Nessuno si salva da solo è, tirando le somme, un film che viaggia su un binario unico, quello di una coppia apparentemente al capolinea, un’analisi in salsa “mucciniana”, di un melodramma di coppia e affresco generazionale con tanto di “urlo in faccia”, frasi fatte, insulti coloriti, rabbia, frustrazione, amplessi frenetici e sfrenati che alla fine della storia quando lui “schiaccia” lei, in tutti i sensi, divengono la parabola della rovina morale.
In tutto questo Castellitto, tenta la carta del realismo esacerbato, in cui affiorano parecchi cliché: in una atmosfera decadentista piazza anche lo scontro fra generazioni, dove padri e figli si rinfacciano colpe e sconfitte, una generazione di sessantottini come i genitori di Gaetano, hippy con chitarra alla mano e fumatori di canne, che credono di poter ancora cambiare le cose; peccato che tutto ciò sappia più di stereotipo che di realismo.

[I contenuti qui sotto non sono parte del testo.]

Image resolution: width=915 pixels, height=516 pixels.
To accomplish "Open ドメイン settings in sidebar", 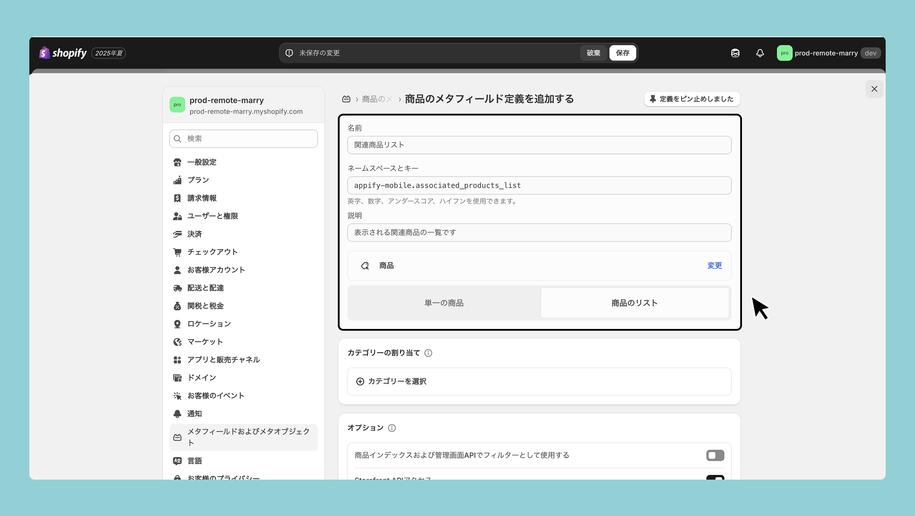I will (201, 378).
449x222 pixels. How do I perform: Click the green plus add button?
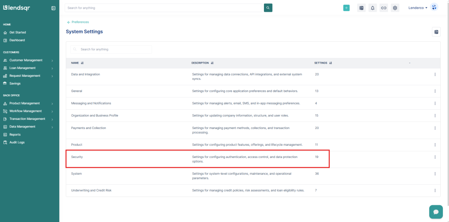(346, 8)
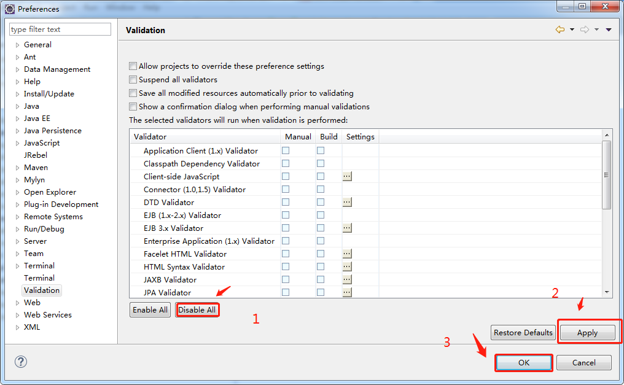Open settings for Client-side JavaScript validator
The image size is (624, 385).
pos(347,176)
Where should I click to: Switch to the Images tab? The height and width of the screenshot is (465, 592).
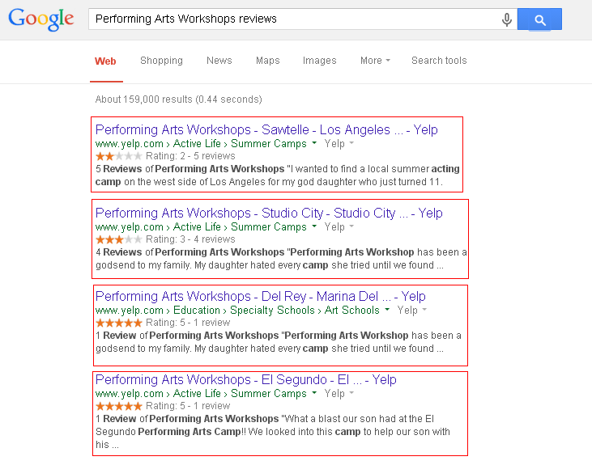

Alla fine cosa rimane? Una pellicola che si trascina fra esasperati alti e bassi con un finale che non ci si aspetterebbe, una discreta recitazione di Scamarcio e Trinca, con di contro uno stile cinematografico sorpassato e un po’ inconcludente, dove tutto sembra rimanga in superficie in una affannosa e incessante burrasca. L’analisi profonda non riesce ad emergere. Si dice che: “il silenzio è denso di significato” e allora perché privare lo spettatore di quei silenzi? Non dargli la possibilità di interpretarli? Ed è proprio lì che Antonioni, nel descrivere le sue storie di fallimenti, lo aveva compreso.